**MATERIAL FOR THE TASK**.
-.-.-

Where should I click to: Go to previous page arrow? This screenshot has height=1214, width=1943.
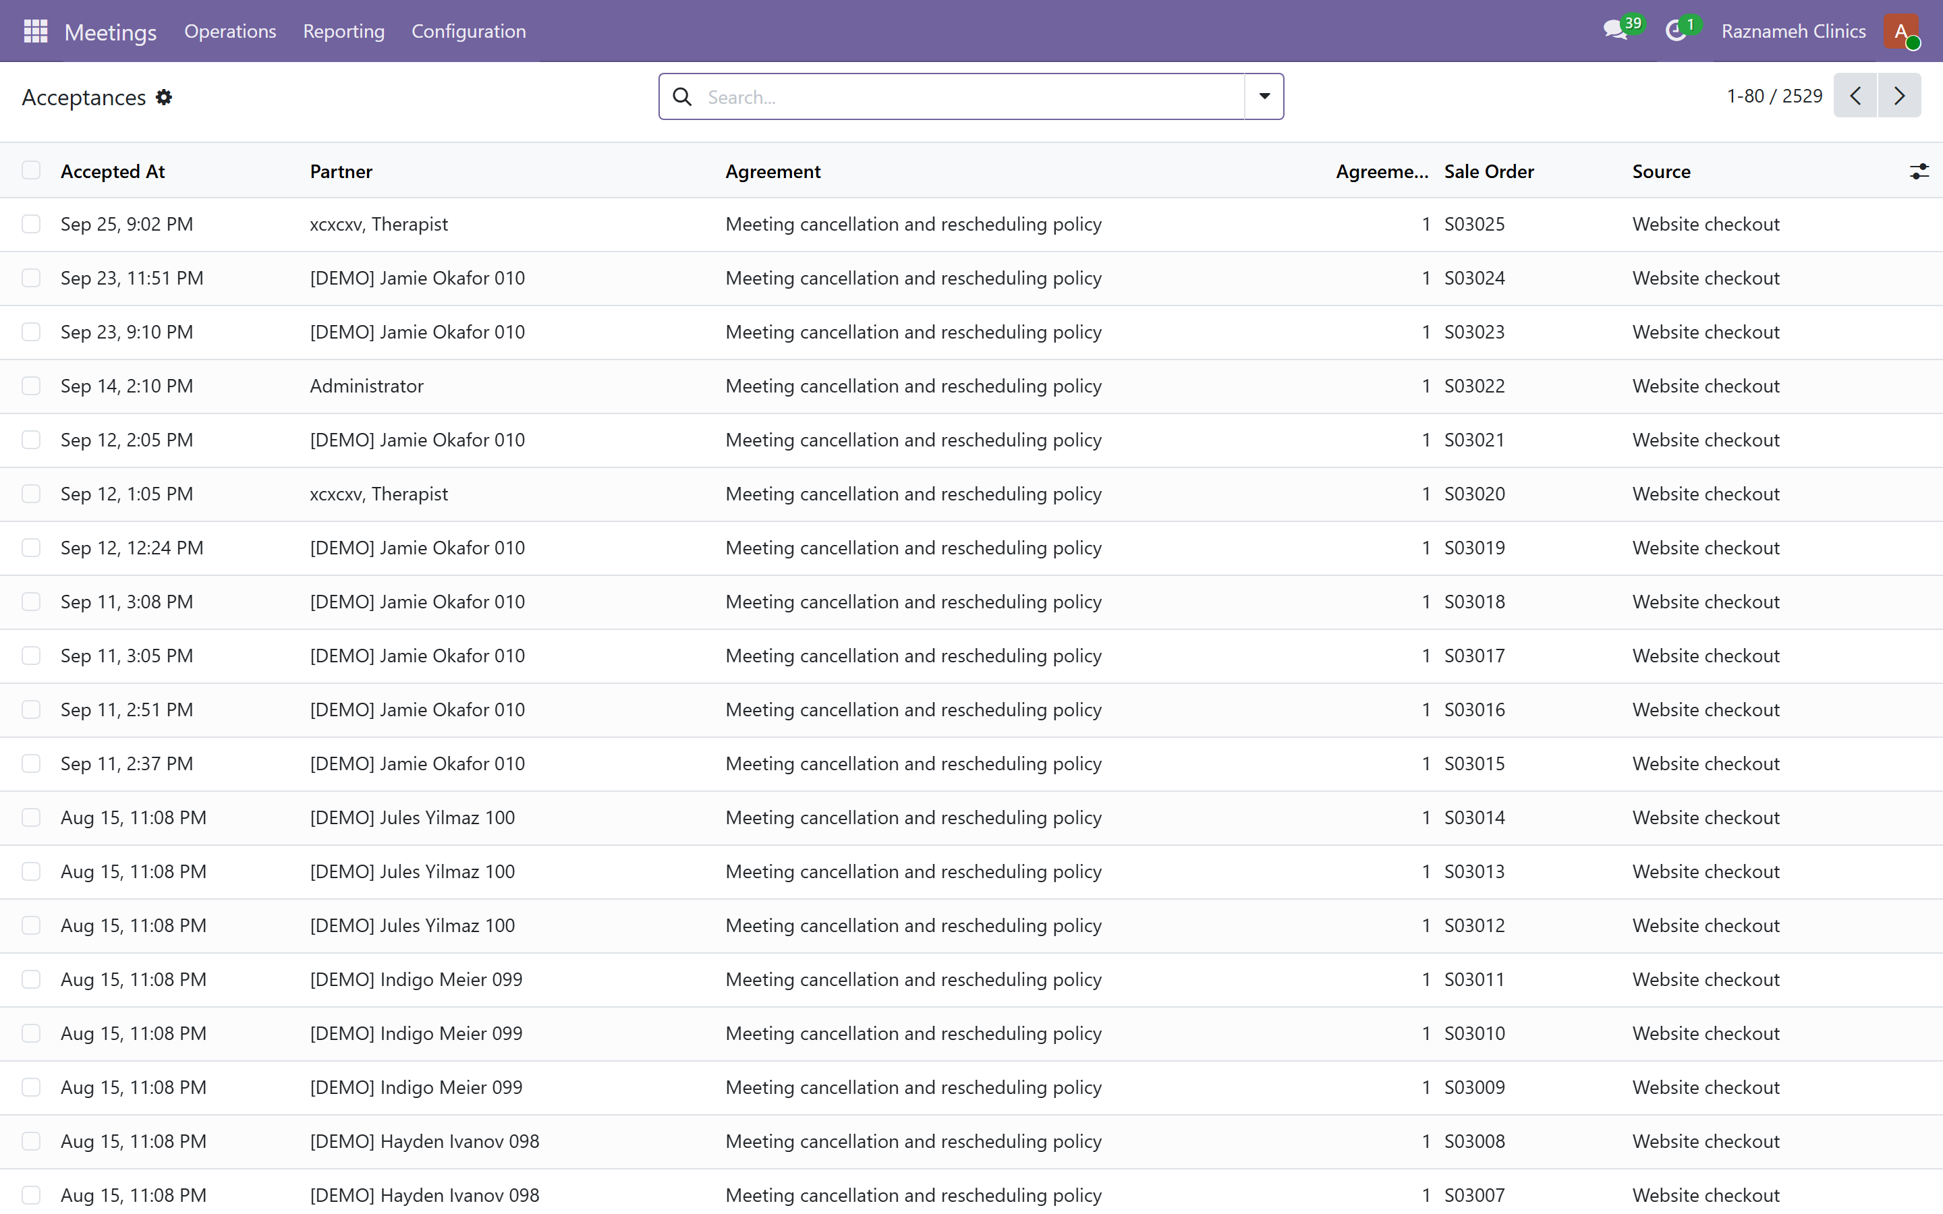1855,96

-.-.-

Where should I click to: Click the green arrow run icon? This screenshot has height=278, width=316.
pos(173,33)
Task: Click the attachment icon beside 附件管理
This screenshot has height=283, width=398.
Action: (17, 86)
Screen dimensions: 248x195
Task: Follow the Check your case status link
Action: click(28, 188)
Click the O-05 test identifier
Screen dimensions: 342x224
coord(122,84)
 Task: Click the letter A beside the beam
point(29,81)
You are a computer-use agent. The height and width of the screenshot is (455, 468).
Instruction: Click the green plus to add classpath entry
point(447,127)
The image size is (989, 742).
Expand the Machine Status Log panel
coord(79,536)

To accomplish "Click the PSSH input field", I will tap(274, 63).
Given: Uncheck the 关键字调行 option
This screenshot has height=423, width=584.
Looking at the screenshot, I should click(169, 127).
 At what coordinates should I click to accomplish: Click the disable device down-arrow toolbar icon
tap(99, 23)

-.-.-

**WORK ITEM**. Look above for the line that contains "This screenshot has height=283, width=398.". Starting there, transcribe every line exactly until you have copied the line that contains "Given: Uncheck the 关键字调行 option".

**EXPECTED ANSWER**.
This screenshot has height=283, width=398.
Action: (17, 86)
Screen dimensions: 248x195
Task: Follow the Check your case status link
Action: click(28, 188)
Click the O-05 test identifier
Screen dimensions: 342x224
coord(122,84)
 Task: Click the letter A beside the beam
point(29,81)
You are a computer-use agent. The height and width of the screenshot is (455, 468).
Instruction: Click the green plus to add classpath entry
point(447,127)
The image size is (989, 742).
Expand the Machine Status Log panel
coord(79,536)

To accomplish "Click the PSSH input field", I will tap(274, 63).
Given: Uncheck the 关键字调行 option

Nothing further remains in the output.